The 5R approach has been found very beneficial for a lot of gut health related problems, and is used a lot. It is a great tool to use and simplify your approach to gut health. This is basically how I've personally turned my gut health around. A simple, sustainable approach to stick to changes helped me feel the changes overtime. Keeping it simple has always been the biggest motivator to make changes!
Here's what the 5R protocol includes:
Remove: This is where you remove any foods you are sensitive to, or where you learn to find out what foods don't agree with you. You'll also cut out any processed food and remove any factors that have a negative effect on your gut health.
Replace: Once you have cut out all the foods that negatively impact your health, it is time to replace those foods with whole, real, unprocessed ingredients.

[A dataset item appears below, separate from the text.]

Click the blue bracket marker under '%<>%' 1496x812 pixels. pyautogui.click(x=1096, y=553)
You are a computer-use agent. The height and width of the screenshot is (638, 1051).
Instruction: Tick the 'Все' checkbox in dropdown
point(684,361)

Here you optimise factors that help you digest, increase fiber intake and add more vitamins and minerals to your daily diet.

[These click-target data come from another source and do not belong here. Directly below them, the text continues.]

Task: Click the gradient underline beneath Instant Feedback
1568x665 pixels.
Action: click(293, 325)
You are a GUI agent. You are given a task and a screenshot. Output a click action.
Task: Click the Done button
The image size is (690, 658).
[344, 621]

Repopulate: This is where you boost your good gut bugs. Optimal microbiota health is essential for your overall well-being. So here you focus on eating the rainbow, as well as increasing pre- and probiotic rich food. Check out the blog on my 4 favourite probiotic rich foods, I can't go without.

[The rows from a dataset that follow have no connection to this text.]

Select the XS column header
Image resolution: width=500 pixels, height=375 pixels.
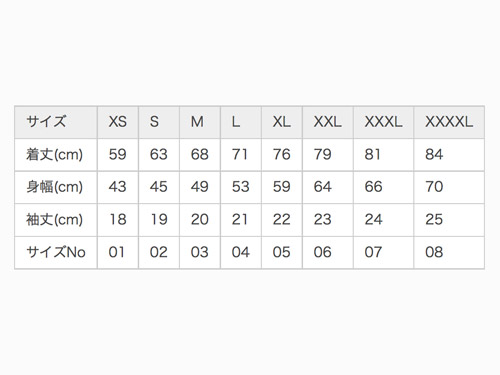pos(118,122)
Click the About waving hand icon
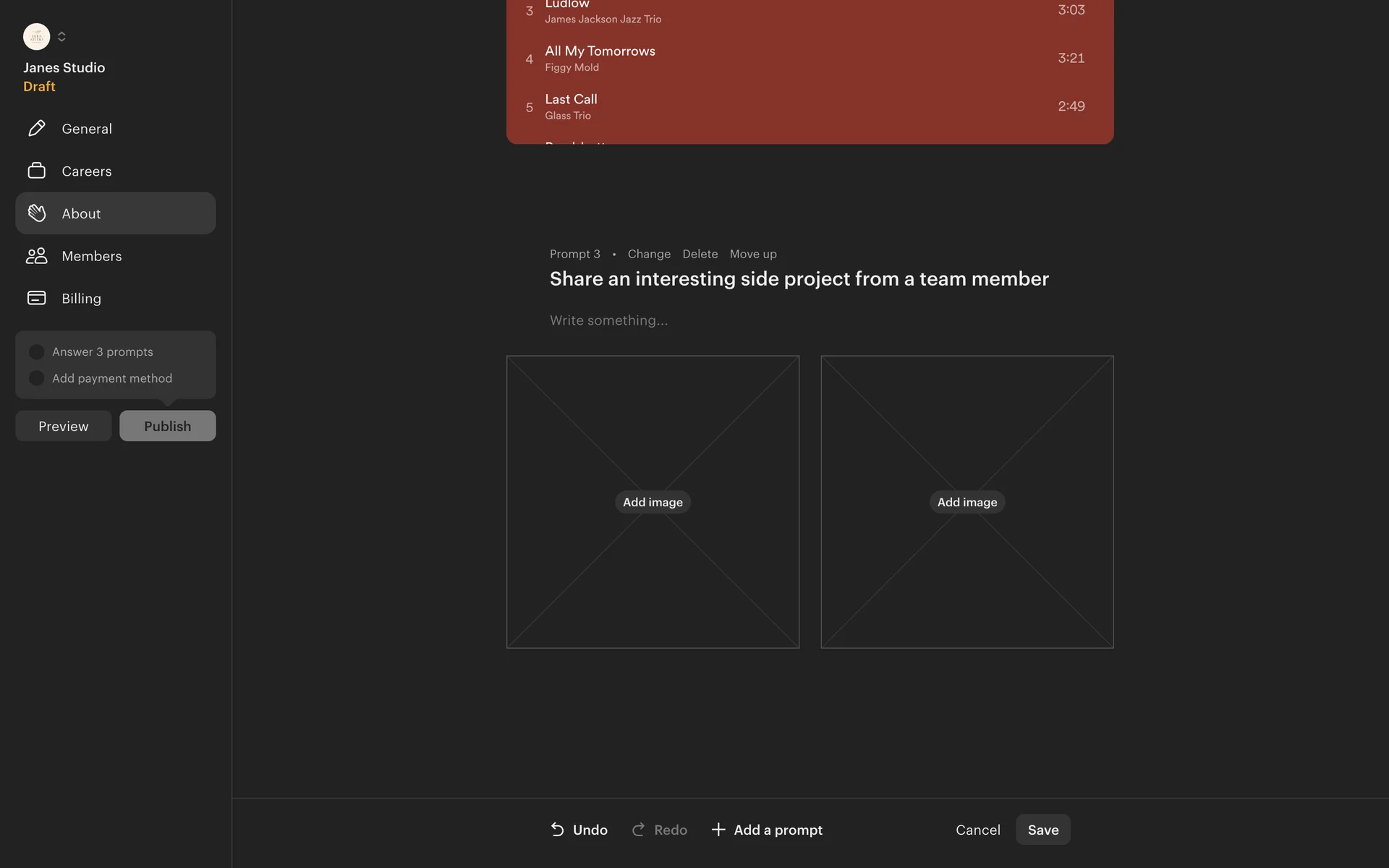 [x=37, y=213]
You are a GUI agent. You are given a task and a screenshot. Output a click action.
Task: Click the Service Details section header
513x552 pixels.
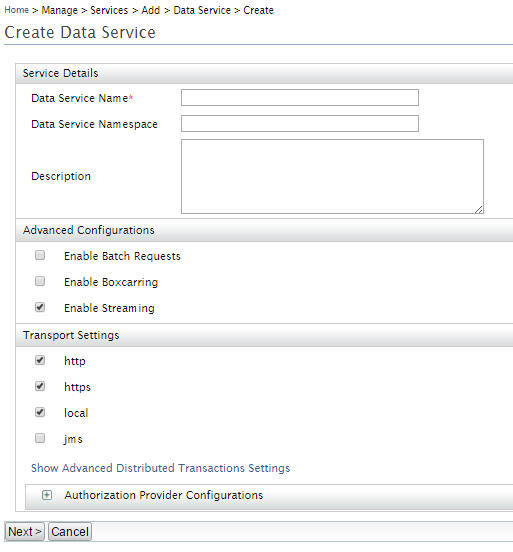coord(264,73)
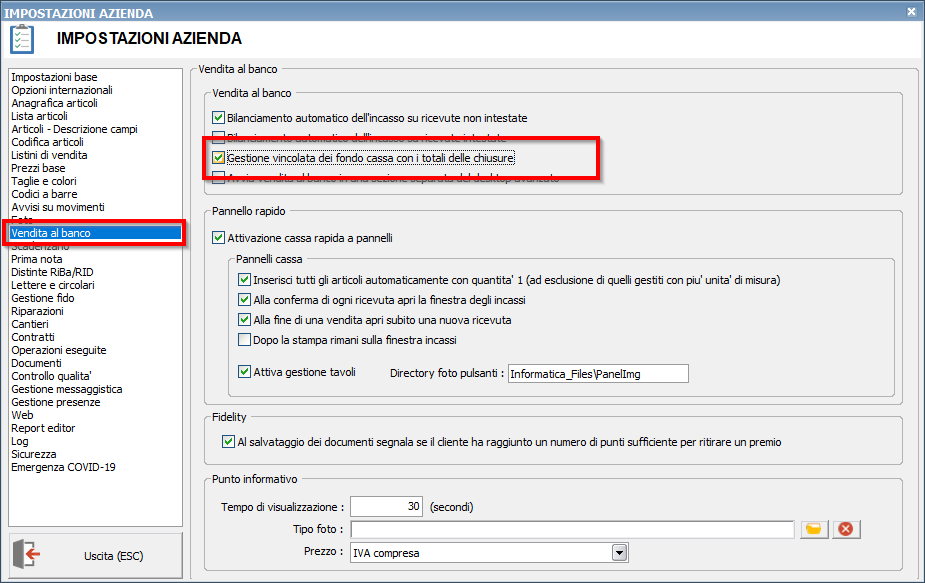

Repair: Now you've done all the hard work and prepared your cells to stop the assault on your gut, break down your meals and absorb nutrients, it is time to repair your gut. You do this by increasing gut soothing foods, increase anti-inflammatory foods and eat plenty of nutrient rich veg!
Rebalance: You managed to get all the food suggestions down to a t, now it's time to look at your lifestyle. You want your body to move from 'fight or flight' to 'rest and digest'. You do this by improving your sleep quality, addressing your stress levels and work on body movement.
When you implement the steps above, you're pretty much onto a winner. Don't forget to make life simple for you. So if that means taking smart and healthy shortcuts, go for it. Sustaining the changes here are as important as the changes themself.
This in a nutshell how my 12 week programme works. During the 12 week programme, you will work on one of the 5 R's every week, and not necessarily in the same order. In some cases, you'll jump between one or 2 steps, to get the most desired result.